(WHAT YOU NEED TO DO): Reproduce the records below exactly, leaving out any pictures.

(RECORDS SUPPLIED):

◆ ◆ ◆ ◆ ◆

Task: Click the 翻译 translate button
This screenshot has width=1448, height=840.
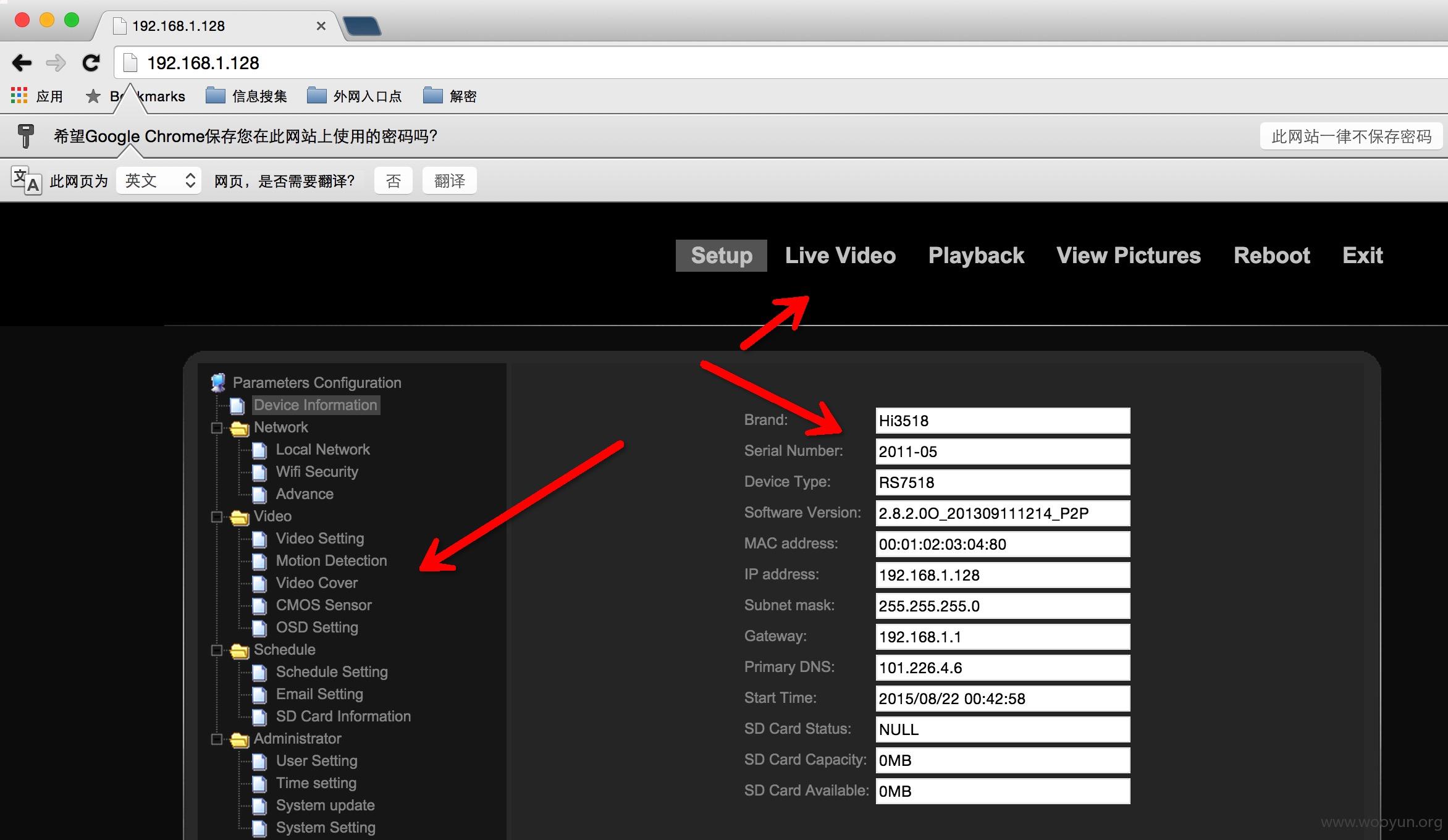Action: click(x=449, y=180)
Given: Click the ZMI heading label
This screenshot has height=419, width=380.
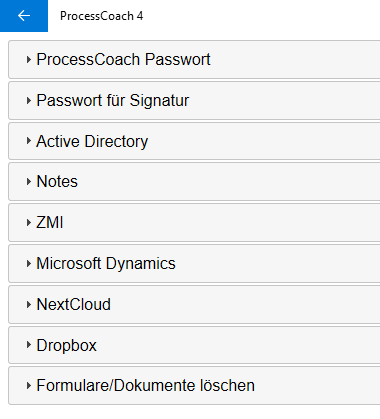Looking at the screenshot, I should [50, 223].
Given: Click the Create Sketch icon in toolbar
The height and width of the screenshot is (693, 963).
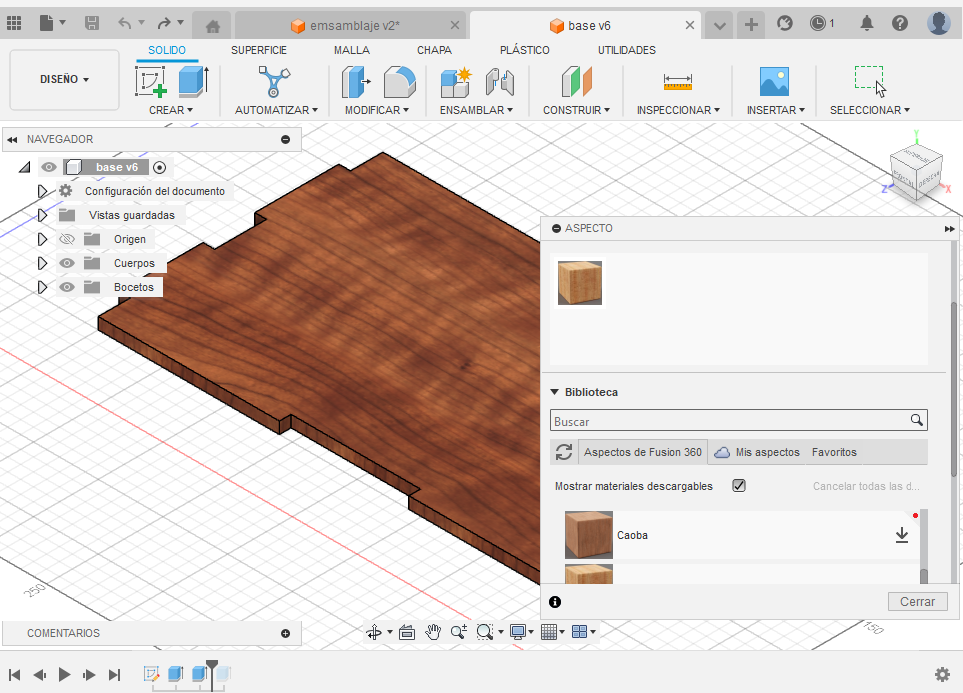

◆ ◆ ◆ ◆ ◆

(EXPECTED ANSWER):
Task: Click the 翻译 translate button
This screenshot has width=1448, height=840.
Action: click(x=449, y=180)
Given: Click the ZMI heading label
This screenshot has height=419, width=380.
Looking at the screenshot, I should [50, 223].
Given: Click the Create Sketch icon in toolbar
The height and width of the screenshot is (693, 963).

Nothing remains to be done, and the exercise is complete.